#### DIRECTIONS:
- a) Please return the passage of the court opinion from "THIS MATTER is" up to and including "a redressable injury.", copied word for word.
- b) Answer these questions using the court opinion:
(i) On what date was the Petition filed?
(ii) How many days of good-conduct time did Petitioner lose?
(iii) Which article and section of the Constitution limit federal judicial power to "cases" and "controversies"?

[Opening TEXT PROVIDED section]

UNITED STATES DISTRICT COURT FOR THE DISTRICT OF NEW MEXICO
Oct 29, 2013
No. 13-cv-0687 LH/SMV (D.N.M. Oct. 29, 2013)

Opinion

No. 13-cv-0687 LH/SMV

10-29-2013

RANDY BRANCH, Petitioner, v. MARK GALLEGOS, Respondents.


MAGISTRATE JUDGE'S

PROPOSED FINDINGS AND RECOMMEND DISPOSITION

THIS MATTER is before me on Petitioner's Petition [Doc. 1], filed on July 25, 2013. On May 26, 2013, the Court referred the case to the undersigned for analysis and a recommended disposition. [Doc. 2]. Respondents filed a motion to dismiss on September 3, 2013. [Doc. 6]. Petitioner responded on September 12, 2013. [Doc. 8]. However, according to the Bureau of Prisons Inmate Locator, Petitioner was released from custody on September 27, 2013. As a result, I find that the Petition should be denied as moot because Petitioner no longer has a redressable injury.

Background

Petitioner brought his petition to challenge the loss of good-conduct-time credit. This loss was the result of a disciplinary action initiated against him for committing a prohibited act listed in 28 C.F.R. § 541.13. Petitioner was found to have violated BOP disciplinary code 112: "[u]se of any narcotics, marijuana, drugs, or related paraphernalia not prescribed for the individual by the medical staff." As a result, Petitioner lost 95 days of good-conduct time, [Doc. 6] at 11, which delayed his release from the originally anticipated date of July 9, 2013. [Doc. 1] at 1. The government and Petitioner agree that after the disciplinary action, Petitioner's projected release date was set for September 29, 2013. [Doc.8] at 2; [Doc. 6] at 11. The BOP Inmate Locator indicates that Petitioner was actually released on September 27, 2013.

Legal Standard

Federal judicial power is limited by Article III, § 2, of the Constitution to "cases" and "controversies," and this limitation underpins both standing and mootness jurisprudence. Friends of the Earth v. Laidlaw Envtl. Servs., 528 U.S. 167, 180 (2000); Rhodes v. Judiscak, 676 F.3d 931, 933 (10th Cir. 2012), cert. denied, 133 S. Ct. 29 (2012). "A case becomes moot when a plaintiff no longer suffers actual injury that can be redressed by a favorable judicial decision." Rhodes, 676 F.3d at 933 (internal quotation marks omitted).

Where a prisoner is released from custody, the release will moot a habeas petition unless the petitioner can demonstrate "collateral consequences"—something other than the now-ended incarceration that creates a continuing injury. Spencer v. Kemna, 523 U.S. 1, 7 (1998); Rhodes, 676 F.3d at 933. Historically, where a petitioner challenges the validity of his criminal conviction or the length of his sentence, collateral consequences have been presumed. See Spencer, 523 U.S at 8-14 (collecting cases). However, in other contexts, collateral consequences are not to be presumed, and the burden falls onto petitioner to demonstrate a continuing injury. Id. at 14 ("We . . . decline to presume that collateral consequences adequate to meet Article III's injury-in-fact requirement resulted from petitioner's parole revocation."); United States v. Vera-Flores, 496 F.3d 1177, 1181 (10th Cir. 2007) ("Where direct injury is absent and there is no presumption that collateral consequences arise from erroneous district court action, the appellant bears the burden of demonstrating sufficient collateral consequences to avoid dismissal for mootness.").

[Closing TEXT PROVIDED section]
[Opening PROVIDED RECORDS section]

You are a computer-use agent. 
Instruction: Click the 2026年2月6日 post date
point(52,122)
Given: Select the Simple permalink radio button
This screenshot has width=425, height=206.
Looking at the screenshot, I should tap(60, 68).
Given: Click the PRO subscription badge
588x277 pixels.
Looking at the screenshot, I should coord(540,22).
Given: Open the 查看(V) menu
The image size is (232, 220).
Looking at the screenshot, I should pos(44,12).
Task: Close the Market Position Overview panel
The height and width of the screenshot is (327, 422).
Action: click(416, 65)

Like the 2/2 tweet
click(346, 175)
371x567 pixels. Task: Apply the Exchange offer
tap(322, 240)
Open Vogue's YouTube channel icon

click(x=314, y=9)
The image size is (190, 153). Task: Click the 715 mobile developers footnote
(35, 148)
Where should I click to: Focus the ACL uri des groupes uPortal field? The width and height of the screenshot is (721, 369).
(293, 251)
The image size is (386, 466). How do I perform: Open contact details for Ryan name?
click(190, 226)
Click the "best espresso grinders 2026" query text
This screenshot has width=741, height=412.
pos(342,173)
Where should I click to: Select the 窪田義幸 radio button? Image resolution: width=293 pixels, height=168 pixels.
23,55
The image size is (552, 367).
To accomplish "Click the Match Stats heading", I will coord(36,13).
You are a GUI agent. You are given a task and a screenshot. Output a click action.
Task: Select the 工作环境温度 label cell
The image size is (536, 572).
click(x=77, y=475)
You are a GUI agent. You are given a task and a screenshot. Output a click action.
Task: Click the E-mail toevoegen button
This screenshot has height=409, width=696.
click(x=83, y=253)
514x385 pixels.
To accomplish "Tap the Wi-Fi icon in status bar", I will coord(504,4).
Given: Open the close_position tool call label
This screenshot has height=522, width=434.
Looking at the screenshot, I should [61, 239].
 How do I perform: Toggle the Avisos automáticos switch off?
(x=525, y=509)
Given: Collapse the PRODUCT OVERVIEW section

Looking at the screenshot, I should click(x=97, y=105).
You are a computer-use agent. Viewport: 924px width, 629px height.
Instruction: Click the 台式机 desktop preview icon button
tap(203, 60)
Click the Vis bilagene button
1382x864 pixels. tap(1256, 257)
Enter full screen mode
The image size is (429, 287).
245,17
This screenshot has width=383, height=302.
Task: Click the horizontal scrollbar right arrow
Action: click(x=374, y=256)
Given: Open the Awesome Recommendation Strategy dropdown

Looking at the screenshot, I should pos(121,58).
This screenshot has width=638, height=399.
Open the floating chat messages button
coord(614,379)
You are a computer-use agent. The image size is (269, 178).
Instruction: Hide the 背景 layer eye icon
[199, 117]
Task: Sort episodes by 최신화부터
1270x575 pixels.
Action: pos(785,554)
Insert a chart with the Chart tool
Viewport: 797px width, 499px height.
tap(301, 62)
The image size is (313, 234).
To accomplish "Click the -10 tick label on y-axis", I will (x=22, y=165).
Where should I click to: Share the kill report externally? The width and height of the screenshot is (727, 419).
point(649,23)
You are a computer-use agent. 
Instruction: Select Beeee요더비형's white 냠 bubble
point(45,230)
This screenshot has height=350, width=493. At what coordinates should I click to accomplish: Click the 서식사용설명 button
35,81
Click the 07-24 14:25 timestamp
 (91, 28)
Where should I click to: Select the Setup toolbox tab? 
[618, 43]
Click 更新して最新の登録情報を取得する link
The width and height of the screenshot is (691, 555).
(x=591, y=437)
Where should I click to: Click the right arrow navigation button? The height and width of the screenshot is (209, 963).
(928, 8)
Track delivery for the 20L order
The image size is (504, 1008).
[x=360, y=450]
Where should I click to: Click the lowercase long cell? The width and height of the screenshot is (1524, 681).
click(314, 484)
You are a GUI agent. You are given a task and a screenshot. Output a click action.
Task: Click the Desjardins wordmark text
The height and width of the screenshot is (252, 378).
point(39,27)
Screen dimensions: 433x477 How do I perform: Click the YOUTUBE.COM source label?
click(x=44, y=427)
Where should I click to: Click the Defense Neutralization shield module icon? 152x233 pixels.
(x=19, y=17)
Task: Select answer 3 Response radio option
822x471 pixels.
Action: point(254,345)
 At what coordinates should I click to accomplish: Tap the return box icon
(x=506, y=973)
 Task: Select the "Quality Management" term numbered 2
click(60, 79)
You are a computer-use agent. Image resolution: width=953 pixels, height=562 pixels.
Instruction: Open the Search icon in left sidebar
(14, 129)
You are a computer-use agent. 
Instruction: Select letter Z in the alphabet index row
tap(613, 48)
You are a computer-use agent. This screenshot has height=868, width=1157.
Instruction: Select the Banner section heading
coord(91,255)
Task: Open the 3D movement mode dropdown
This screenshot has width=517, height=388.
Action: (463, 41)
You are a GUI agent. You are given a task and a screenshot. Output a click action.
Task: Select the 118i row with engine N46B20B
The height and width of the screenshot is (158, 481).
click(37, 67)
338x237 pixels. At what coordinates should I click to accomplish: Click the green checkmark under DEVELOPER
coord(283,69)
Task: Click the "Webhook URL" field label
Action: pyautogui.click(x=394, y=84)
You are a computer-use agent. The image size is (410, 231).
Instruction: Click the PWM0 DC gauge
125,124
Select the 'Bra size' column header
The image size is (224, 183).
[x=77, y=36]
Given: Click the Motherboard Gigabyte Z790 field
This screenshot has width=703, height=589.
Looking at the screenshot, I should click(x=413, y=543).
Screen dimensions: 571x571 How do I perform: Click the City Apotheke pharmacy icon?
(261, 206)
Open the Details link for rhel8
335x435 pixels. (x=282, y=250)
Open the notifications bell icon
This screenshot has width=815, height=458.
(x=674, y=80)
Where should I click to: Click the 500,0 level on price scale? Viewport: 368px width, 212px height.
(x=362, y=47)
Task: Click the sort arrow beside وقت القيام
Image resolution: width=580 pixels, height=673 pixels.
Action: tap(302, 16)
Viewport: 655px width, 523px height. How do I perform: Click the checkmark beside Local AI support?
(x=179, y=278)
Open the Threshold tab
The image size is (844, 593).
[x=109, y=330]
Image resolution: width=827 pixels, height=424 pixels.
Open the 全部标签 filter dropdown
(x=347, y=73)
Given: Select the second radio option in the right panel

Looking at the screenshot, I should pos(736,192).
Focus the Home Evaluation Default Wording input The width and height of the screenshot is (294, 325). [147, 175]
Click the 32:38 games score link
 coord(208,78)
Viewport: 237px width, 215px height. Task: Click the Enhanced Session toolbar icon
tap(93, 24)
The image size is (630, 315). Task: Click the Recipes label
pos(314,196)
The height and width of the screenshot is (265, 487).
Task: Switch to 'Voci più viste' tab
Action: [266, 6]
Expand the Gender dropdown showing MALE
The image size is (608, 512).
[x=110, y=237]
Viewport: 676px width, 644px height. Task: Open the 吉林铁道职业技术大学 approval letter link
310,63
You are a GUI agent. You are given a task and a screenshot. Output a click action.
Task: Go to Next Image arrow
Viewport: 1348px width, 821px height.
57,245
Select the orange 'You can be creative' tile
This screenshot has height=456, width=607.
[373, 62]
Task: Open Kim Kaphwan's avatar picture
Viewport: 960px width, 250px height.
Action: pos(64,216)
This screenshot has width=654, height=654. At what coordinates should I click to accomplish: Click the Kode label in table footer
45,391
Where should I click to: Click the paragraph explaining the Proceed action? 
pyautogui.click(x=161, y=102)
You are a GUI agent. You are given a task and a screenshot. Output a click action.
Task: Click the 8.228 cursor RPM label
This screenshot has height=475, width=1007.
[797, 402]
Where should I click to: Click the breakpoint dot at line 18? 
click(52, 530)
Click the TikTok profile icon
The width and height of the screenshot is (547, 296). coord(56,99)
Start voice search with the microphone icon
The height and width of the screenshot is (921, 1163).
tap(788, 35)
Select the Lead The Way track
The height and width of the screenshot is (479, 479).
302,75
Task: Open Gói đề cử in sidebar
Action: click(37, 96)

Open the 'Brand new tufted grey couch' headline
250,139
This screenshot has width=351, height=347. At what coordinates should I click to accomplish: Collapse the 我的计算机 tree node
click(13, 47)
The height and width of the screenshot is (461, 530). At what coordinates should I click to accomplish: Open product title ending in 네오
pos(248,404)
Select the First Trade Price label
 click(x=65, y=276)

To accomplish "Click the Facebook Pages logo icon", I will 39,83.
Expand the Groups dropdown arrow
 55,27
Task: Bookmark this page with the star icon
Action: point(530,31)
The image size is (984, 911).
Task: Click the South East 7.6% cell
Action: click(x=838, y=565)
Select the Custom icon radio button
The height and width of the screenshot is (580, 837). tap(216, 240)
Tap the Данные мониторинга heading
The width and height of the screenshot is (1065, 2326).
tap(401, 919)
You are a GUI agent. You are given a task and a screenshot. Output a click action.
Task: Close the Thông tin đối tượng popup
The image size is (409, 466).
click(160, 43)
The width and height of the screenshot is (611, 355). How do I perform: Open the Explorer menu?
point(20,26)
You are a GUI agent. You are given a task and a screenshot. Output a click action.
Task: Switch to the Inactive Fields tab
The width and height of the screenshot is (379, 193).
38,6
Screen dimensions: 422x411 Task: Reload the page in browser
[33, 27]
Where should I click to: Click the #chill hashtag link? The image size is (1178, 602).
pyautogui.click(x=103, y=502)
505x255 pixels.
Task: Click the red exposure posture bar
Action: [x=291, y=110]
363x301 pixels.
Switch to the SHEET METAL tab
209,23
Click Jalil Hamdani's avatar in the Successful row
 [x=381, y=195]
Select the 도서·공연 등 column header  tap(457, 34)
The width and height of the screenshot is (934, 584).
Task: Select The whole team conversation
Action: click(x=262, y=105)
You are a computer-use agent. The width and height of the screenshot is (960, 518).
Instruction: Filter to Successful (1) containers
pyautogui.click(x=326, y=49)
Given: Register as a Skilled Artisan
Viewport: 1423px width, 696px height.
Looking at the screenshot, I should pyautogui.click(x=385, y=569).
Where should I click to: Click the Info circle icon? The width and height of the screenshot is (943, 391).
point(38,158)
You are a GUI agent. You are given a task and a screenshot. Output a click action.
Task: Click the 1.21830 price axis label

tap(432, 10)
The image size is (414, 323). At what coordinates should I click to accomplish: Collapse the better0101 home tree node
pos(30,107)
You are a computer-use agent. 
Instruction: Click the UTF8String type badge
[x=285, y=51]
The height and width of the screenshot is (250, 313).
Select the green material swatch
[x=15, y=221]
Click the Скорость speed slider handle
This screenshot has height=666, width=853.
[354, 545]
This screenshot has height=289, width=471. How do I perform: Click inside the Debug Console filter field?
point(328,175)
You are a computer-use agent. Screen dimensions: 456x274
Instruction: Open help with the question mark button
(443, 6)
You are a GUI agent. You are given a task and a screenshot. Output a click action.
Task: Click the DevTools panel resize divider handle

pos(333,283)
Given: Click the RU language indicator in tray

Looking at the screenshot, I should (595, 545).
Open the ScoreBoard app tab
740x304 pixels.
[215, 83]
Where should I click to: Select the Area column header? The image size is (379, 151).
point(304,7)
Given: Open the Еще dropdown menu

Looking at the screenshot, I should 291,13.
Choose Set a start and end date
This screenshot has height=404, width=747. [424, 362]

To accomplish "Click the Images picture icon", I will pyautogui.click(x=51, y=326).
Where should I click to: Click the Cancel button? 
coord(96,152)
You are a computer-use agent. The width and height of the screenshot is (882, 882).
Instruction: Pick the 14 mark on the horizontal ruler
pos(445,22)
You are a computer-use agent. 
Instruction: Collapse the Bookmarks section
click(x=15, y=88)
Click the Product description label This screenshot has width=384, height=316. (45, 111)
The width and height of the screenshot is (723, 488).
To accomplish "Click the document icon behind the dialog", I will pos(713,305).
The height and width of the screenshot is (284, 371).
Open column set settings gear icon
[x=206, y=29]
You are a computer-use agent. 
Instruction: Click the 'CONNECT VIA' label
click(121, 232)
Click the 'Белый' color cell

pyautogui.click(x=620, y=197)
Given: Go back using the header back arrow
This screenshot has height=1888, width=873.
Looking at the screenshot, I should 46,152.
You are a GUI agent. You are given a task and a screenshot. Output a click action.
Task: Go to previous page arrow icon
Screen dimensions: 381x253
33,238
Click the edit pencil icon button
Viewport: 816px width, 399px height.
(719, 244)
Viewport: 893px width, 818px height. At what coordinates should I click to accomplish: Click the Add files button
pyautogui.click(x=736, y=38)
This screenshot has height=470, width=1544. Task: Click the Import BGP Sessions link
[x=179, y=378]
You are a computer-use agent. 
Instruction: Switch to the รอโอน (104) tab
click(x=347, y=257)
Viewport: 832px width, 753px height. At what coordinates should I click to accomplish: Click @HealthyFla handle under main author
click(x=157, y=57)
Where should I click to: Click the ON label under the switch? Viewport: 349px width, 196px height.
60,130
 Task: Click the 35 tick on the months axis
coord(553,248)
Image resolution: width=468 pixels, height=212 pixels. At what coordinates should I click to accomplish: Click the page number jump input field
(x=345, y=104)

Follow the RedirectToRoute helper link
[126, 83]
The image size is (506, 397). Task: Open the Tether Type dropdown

[Closing PROVIDED RECORDS section]

#### ANSWERS TO THE TASKS:
- a)
THIS MATTER is before me on Petitioner's Petition [Doc. 1], filed on July 25, 2013. On May 26, 2013, the Court referred the case to the undersigned for analysis and a recommended disposition. [Doc. 2]. Respondents filed a motion to dismiss on September 3, 2013. [Doc. 6]. Petitioner responded on September 12, 2013. [Doc. 8]. However, according to the Bureau of Prisons Inmate Locator, Petitioner was released from custody on September 27, 2013. As a result, I find that the Petition should be denied as moot because Petitioner no longer has a redressable injury.

- b)
(i) July 25, 2013
(ii) 95 days
(iii) Article III, § 2